Well, not quite. Personal information is only one reference point for data mining. Location-based information provides another. This kind of information tells us about the environment around someone, ranging from the furniture in their home to the menus in the restaurants they frequent. If enough of this information is available, we can learn a huge amount about the person without even using their personal information.
So far, this hasn’t been an issue because location-based information has been too scarce, too scattered or too general to support good data mining. (Addresses are the exception but, because they locate someone precisely, they have been treated as part of our personal information and protected.) That is all changing. An explosion of new “smart” devices means location-based information is coming online at a mind-boggling rate.
For example, Computerworld reports that nearly all of the 100 million smartphones now in use in the U.S. allow their owners to tell their friends where they are, what businesses they frequent and how those businesses perform.
Social marketing tools, such as Twitter, Foursquare, Google Maps, Facebook and Yelp, either are location-based services or are incorporating them, from personalized maps to consumer reports on businesses.
In the public sphere, governments around the world are developing systems that can collect, integrate and deliver huge amounts of location-based information, such as the demographic profile of a region or high resolution satellite photos of a neighborhood.
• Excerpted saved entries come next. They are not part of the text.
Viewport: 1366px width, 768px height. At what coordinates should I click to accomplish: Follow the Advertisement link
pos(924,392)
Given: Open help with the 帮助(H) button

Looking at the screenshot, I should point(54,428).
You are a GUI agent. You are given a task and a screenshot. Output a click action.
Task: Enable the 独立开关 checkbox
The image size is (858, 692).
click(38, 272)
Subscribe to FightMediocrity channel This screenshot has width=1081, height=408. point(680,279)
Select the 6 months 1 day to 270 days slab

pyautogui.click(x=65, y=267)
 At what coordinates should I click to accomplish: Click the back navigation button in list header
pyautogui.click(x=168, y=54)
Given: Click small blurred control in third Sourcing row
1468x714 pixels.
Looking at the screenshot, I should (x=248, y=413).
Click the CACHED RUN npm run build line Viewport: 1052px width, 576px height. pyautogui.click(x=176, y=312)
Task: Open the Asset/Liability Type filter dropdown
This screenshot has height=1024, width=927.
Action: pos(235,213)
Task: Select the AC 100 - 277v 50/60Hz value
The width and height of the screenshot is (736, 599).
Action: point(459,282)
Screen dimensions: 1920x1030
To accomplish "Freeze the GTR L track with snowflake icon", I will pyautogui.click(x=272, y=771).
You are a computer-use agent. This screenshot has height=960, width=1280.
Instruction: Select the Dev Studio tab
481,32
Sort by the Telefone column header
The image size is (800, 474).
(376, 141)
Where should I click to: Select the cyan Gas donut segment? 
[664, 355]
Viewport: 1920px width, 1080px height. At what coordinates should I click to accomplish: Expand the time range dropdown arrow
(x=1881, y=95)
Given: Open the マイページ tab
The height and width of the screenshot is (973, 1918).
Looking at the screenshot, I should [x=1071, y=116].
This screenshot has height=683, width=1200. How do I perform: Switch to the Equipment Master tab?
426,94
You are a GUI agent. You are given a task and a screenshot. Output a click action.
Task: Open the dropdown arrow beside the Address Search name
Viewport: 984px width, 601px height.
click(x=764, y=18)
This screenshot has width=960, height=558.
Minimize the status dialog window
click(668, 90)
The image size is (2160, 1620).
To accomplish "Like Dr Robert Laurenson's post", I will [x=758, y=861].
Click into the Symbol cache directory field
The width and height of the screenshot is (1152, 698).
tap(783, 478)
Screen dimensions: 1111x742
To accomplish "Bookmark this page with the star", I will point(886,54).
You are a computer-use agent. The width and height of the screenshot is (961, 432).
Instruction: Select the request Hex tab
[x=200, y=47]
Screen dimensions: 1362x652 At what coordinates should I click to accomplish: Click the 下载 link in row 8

Finally, the really big game-changer is machine-to-machine communication. As Rudolf Van der Berg writes, electronic devices such as sensors are transforming how inanimate objects function. Over the next decade, light bulbs, cars, TVs, digital cameras, refrigerators, stereos, cranes and beds will all be connected through the Internet, creating a vast, global system of constantly flowing, location-based information.
The trend, says Van der Berg, is clear: Internet-connected TVs, eBook readers with a Wi-Fi or 3G connection, and smart electricity meters are just the beginning. In the U.S., location-based services are already a $75 billion industry that employs 500,000 people. This is growing exponentially. By 2020 some 50 billion devices around the planet will be plugged into the system and churning out information about their locations. The scope and scale is truly overwhelming. Indeed, much of the expert community now simply treats this as the dawn of a whole new internet era, the so-called Internet of Things.
The implications for personal privacy are profound. Our homes, cars, offices, neighborhoods and cities are subsystems within the emerging global system. They already contain huge amounts of information about what is going on in our personal space. The takeout food I order, the repairs I have done to my car, the taxis I call, the movies I download, the information on my smart meter, whether my lights are on or off —all are part of my location-based footprint.
As this information becomes superabundant, it will be possible — even easy — to learn all about people without even using their personal information. Analysts only need to look for activity-patterns in the pools of location-based information, such as the number of pizzas that have been ordered or taxi rides that have been taken. As these patterns are linked, a profile of the person(s) within the space emerges.
Our privacy laws were designed for a simpler world. They protect us from abuse by drawing a line between personal information and non-personal information and giving us control over how our personal information is used. In the emerging world of Big Location-Based Data, however, such control is starting to look like a pretty flimsy defense.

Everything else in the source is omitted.